The cutoff has to comfortably exceed your longest-running reader’s lifetime. Datahike’s distributed readers walk storage directly without coordinating with a writer, so a snapshot vanishing mid-query is a real failure mode.
Branch heads are always kept regardless of cutoff. So the recipe assumes the post-purge state is the head you want to keep; if the datom also exists on another branch, you purge there too before sweeping.
Secondary indices
Datahike’s secondary indices — Scriptum (Lucene full-text), Proximum (HNSW vector), Stratum (columnar) — are first-class versioned state. Indices are CoW-forked on branch, persisted with each commit, and restored on connect.
For governance, the question is whether purge propagates. It does: a purge transaction routes a retraction event (-transact with :added? false) to every secondary index covering an affected attribute, the same way :db/retract does. After purging Alice on a database with a Scriptum index over :person/name and :person/bio, a full-text search for “Alice” returns nothing, a vector KNN over her embedding skips her, and any columnar aggregate excludes her row.
On storage reclamation, Stratum and Proximum are konserve-backed: d/gc-storage sweeps their unreachable blobs alongside the primary indices, following the same pattern (Stratum: columnar rewrite; Proximum: HNSW mark-delete).
Scriptum is the exception. Its Lucene segments live on the writer node’s local filesystem, outside konserve. Scriptum’s -sec-mark returns the empty set, so d/gc-storage can’t reach them, and Lucene’s own delete model is tombstones-until-segment-merge — the bytes linger inside a segment file until Lucene merges that segment away. For full erasure on Scriptum you may need to force a segment merge and make sure the writer’s filesystem snapshot policy doesn’t pin old segments.

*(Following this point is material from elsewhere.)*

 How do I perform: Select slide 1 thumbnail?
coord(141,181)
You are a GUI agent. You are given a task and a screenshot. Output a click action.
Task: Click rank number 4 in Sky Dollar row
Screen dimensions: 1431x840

Backups and storage-layer history
Datahike does not escape the backup and archive problem. A backup of the konserve store taken before purge+GC contains the pre-purge nodes. Storage backends with their own versioning hold them too:
- S3 object versioning, if enabled, retains every overwritten key as a prior version.
- ZFS / btrfs snapshots of the konserve directory retain the pre-purge tree.
- A git-backed konserve backend retains the pre-purge commit graph in
.git even after a purge rewrite on the working tree.
- Logical replicas of the konserve store hold whatever they received.
Purge + cutoff-GC reach the live store; erasure across backups and storage-layer history is a separate procedure — identify the destinations that contain the datom, then replay the purge against them or rewrite them. PostgreSQL doesn’t ship a tool for this either; in any storage-versioned environment it’s an operational policy question, not a database feature.
The common operational workaround is crypto-shredding — encrypt sensitive values per-user and “delete” by destroying the key. The bytes remain in WAL and backups but become unreadable; available to Datahike users on the same terms, with the same regulatory gray zone about whether key destruction counts as deletion.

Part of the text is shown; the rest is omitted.